** Begin **
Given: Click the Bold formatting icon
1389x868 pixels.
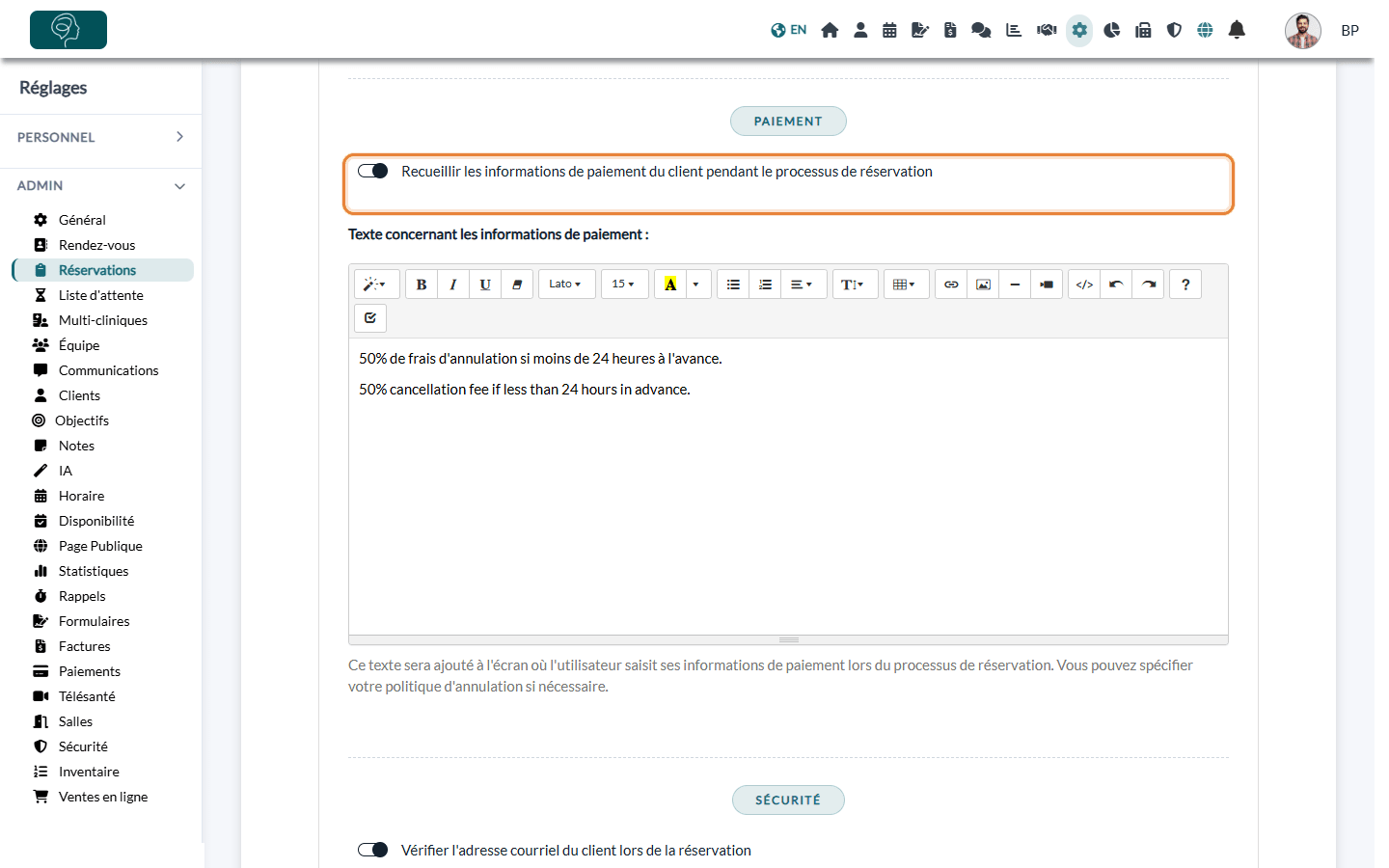Looking at the screenshot, I should pos(422,285).
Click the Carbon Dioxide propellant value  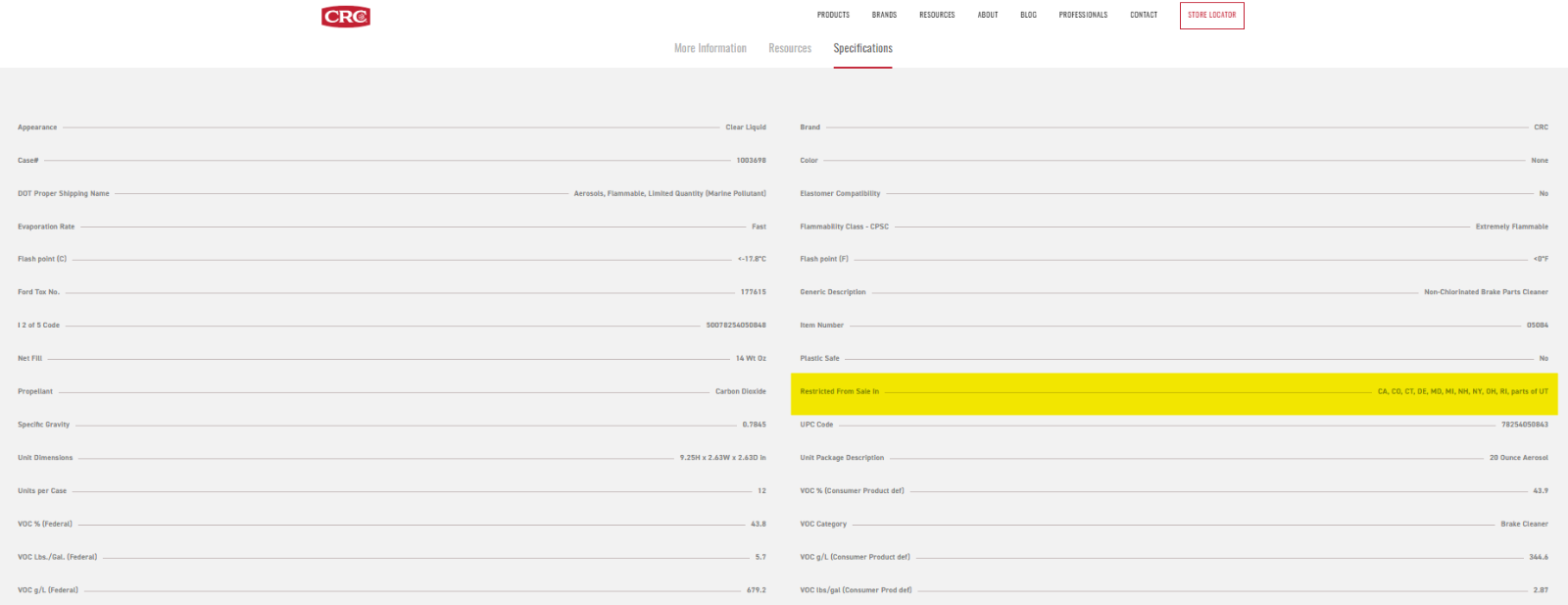[740, 391]
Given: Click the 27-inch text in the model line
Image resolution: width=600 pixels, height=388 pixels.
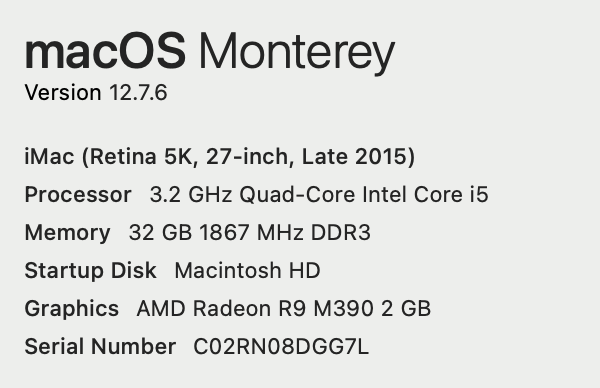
** End **
- _PROBLEM DESCRIPTION_: Copy out the lines above word for word, from the line containing "Given: Click the 27-inch" through the end of the items, and leave the pictures out.

- _RESULT_:
Given: Click the 27-inch text in the model line
Image resolution: width=600 pixels, height=388 pixels.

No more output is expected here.